» **EXERCISE DETAILS**: The answer must consist of every line below containing "agent".

-- MATERIAL TO PROCESS follows --

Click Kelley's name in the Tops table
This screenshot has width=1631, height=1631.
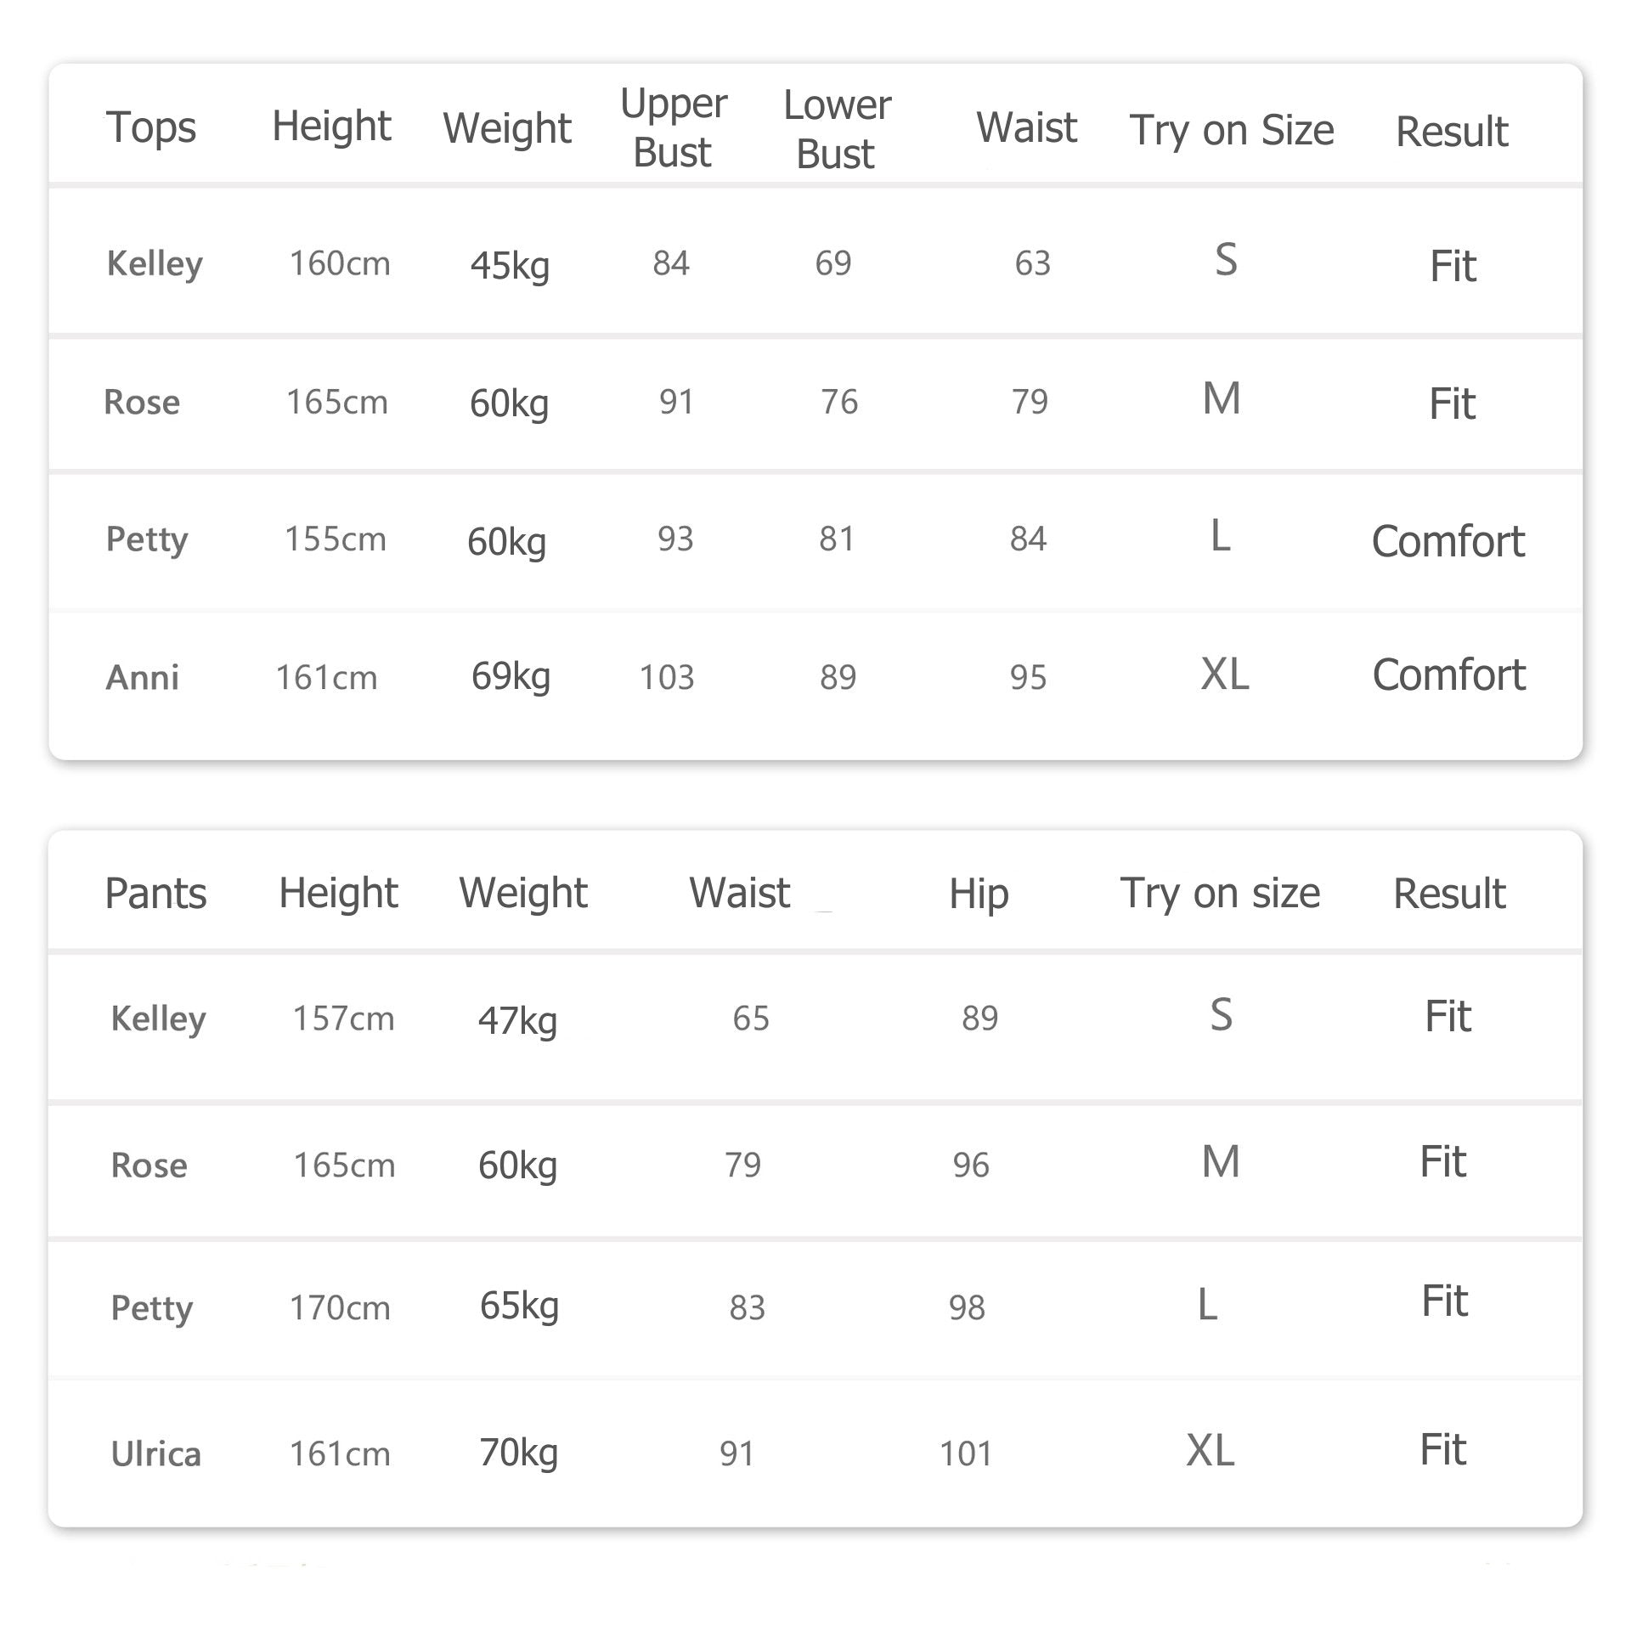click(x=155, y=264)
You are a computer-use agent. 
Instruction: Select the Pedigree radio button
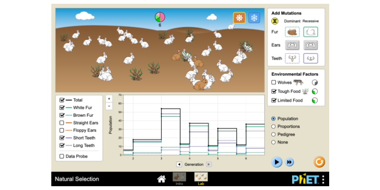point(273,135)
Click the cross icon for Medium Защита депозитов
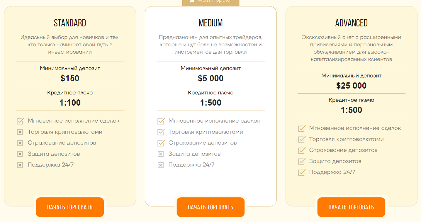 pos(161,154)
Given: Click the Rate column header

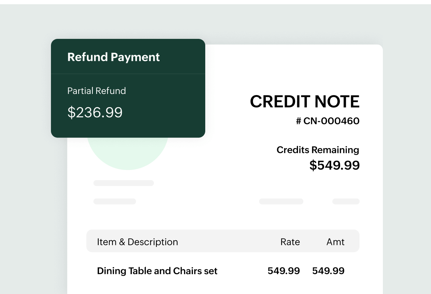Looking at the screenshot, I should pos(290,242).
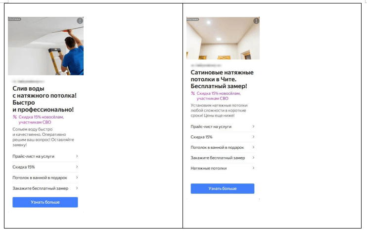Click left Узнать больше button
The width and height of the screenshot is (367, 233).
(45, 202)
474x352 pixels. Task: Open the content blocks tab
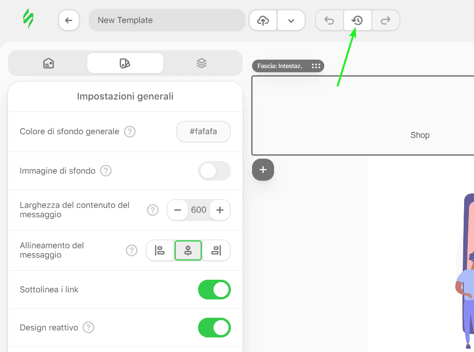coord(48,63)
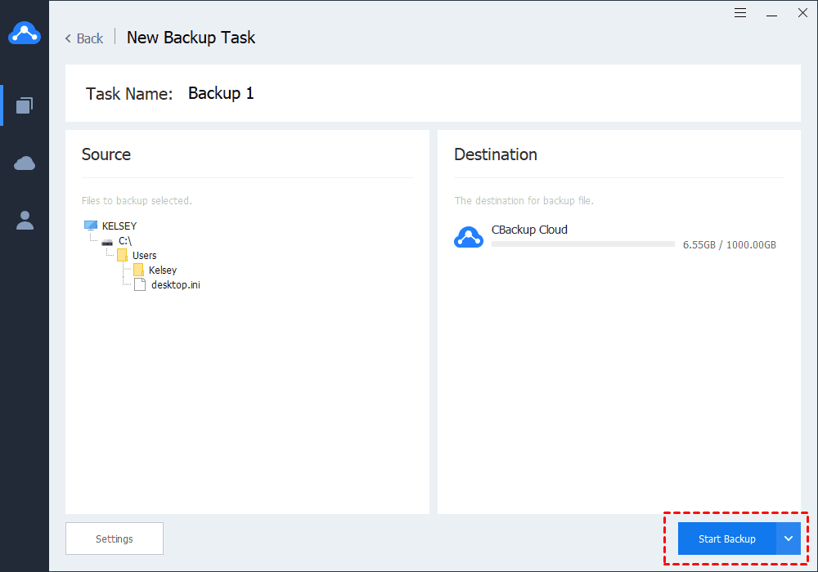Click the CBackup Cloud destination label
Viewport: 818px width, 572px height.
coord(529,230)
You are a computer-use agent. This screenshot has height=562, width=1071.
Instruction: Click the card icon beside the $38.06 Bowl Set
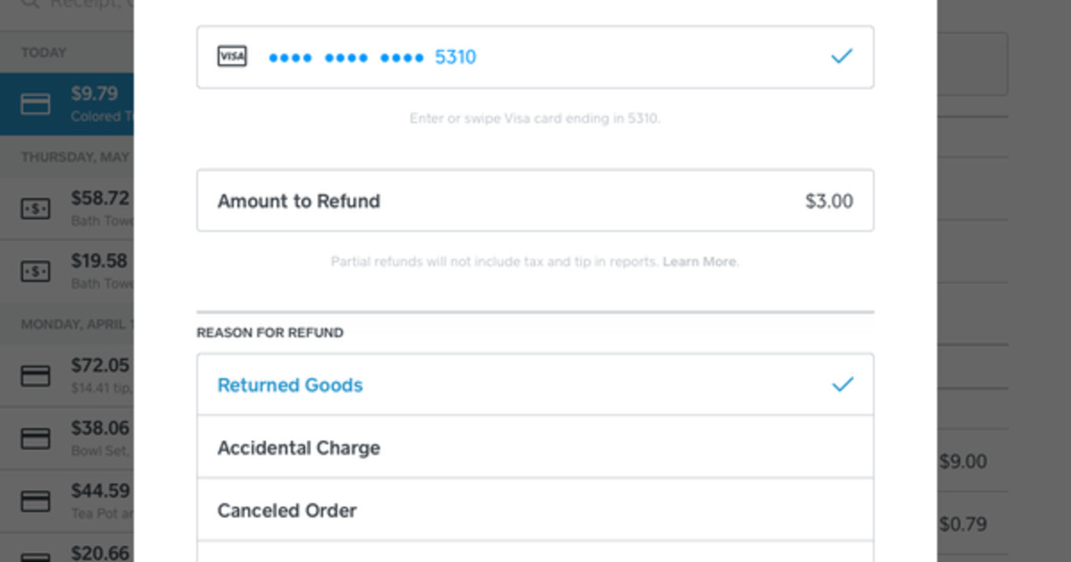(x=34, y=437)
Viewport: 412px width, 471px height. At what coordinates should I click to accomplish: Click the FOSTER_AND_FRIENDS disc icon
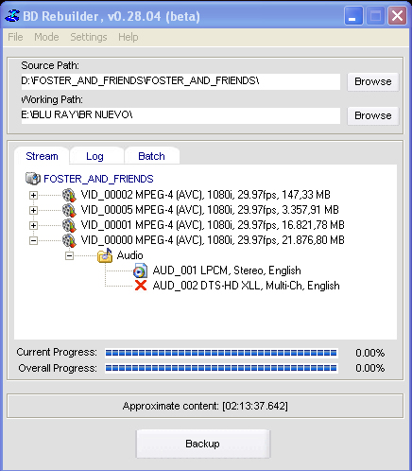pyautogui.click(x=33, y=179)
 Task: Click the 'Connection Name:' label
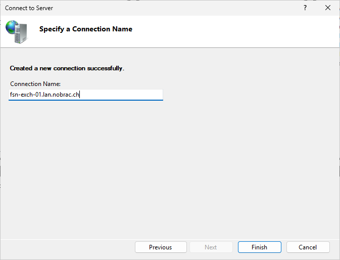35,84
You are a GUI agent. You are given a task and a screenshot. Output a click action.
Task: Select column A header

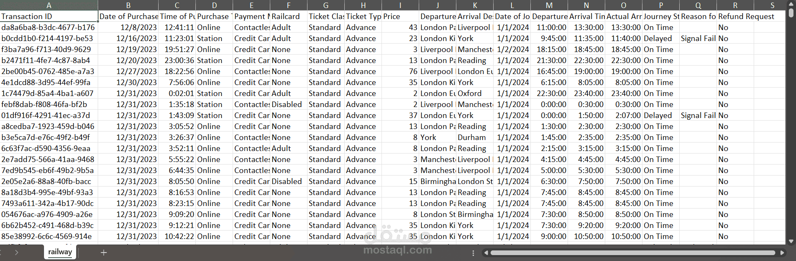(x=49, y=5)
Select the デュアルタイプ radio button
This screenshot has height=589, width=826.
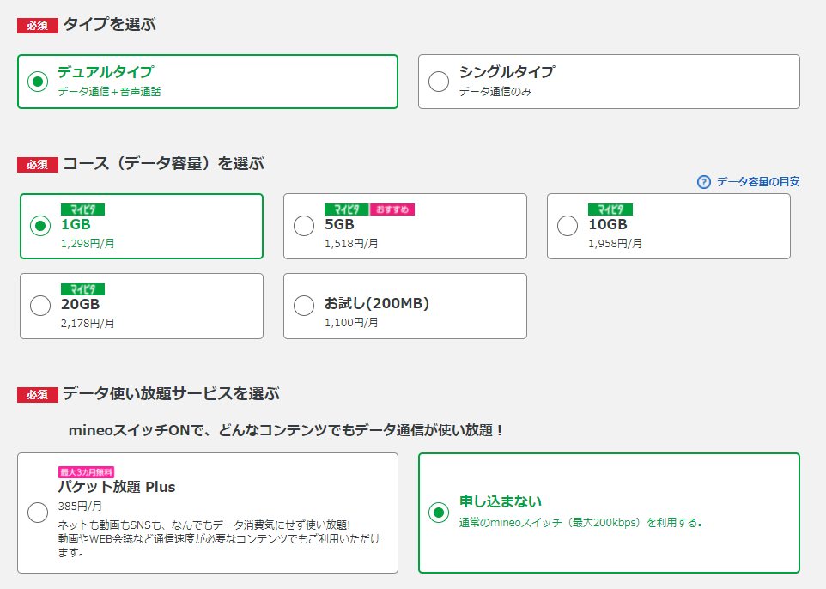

-- MATERIAL TO PROCESS concluded --

» **THE ANSWER**:
You are a computer-use agent. 
You are a computer-use agent. This screenshot has height=562, width=1071.
You are a GUI agent. You are given a task and a screenshot. Output a click action.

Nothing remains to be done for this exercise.